**** Data supplied ****

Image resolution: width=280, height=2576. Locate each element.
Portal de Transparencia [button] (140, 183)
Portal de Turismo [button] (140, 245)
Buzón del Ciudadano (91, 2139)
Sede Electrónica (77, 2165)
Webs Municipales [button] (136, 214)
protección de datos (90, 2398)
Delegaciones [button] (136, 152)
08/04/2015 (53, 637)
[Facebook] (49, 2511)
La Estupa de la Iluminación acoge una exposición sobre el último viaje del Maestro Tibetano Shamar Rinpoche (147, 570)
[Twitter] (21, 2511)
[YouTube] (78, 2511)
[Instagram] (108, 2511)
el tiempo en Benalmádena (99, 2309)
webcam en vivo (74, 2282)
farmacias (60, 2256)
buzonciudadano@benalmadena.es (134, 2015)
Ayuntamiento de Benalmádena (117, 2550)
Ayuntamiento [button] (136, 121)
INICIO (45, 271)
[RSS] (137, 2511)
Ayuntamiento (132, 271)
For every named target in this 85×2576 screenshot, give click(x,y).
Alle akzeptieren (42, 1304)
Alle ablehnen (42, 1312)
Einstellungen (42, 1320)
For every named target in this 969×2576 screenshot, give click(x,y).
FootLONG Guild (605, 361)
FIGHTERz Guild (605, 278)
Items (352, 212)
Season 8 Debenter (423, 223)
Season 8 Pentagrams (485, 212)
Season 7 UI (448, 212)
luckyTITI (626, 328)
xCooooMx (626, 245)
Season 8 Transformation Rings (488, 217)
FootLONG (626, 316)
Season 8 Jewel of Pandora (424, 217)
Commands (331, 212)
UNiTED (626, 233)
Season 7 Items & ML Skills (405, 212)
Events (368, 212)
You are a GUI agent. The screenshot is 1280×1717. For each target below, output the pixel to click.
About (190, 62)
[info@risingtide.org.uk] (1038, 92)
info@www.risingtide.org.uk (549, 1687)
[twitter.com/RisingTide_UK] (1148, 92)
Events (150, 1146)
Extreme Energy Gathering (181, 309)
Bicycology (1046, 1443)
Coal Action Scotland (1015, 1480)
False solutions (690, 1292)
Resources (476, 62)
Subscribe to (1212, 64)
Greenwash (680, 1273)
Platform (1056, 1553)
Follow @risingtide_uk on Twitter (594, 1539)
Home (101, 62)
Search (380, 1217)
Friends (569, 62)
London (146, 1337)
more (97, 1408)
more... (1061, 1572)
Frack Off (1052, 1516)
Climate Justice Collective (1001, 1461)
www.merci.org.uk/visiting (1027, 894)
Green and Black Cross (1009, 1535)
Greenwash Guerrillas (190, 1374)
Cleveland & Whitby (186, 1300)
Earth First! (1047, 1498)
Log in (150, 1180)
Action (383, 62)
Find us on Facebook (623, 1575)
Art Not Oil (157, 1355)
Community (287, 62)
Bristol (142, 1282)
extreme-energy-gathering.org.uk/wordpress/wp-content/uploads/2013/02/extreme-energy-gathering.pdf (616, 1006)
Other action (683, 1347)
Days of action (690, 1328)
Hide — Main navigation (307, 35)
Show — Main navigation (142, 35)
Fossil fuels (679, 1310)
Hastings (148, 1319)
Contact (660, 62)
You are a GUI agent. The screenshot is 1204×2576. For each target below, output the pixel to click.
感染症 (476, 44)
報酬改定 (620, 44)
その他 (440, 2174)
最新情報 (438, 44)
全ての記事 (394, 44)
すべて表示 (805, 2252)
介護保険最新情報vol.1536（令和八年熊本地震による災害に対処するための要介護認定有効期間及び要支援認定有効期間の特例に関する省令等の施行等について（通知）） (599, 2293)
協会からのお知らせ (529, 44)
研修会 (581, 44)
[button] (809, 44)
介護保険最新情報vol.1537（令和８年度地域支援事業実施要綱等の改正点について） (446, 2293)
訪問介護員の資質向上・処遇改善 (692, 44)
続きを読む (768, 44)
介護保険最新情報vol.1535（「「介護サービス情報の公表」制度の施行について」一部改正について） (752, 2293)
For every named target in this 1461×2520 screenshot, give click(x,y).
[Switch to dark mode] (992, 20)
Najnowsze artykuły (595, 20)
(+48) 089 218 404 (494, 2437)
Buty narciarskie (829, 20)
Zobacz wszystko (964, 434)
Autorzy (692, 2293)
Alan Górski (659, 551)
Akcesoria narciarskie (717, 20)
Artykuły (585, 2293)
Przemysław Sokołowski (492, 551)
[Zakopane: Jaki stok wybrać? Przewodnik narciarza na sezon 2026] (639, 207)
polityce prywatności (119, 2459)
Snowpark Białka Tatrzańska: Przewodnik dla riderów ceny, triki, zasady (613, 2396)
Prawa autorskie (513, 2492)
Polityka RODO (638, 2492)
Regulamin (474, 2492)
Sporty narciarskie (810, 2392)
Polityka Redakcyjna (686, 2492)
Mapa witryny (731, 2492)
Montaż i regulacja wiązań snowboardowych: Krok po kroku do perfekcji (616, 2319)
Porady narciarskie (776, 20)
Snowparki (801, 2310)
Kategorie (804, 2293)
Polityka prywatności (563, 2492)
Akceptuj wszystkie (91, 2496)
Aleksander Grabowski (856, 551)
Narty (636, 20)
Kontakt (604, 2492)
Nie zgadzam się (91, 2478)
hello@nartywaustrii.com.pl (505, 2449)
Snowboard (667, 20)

****

#### How to complete this task
Could you retype exactly the lines from the first one of the records through the line containing "protección de datos (90, 2398)", both included, and nothing more?

#### Result of this exercise
Image resolution: width=280, height=2576. Locate each element.
Portal de Transparencia [button] (140, 183)
Portal de Turismo [button] (140, 245)
Buzón del Ciudadano (91, 2139)
Sede Electrónica (77, 2165)
Webs Municipales [button] (136, 214)
protección de datos (90, 2398)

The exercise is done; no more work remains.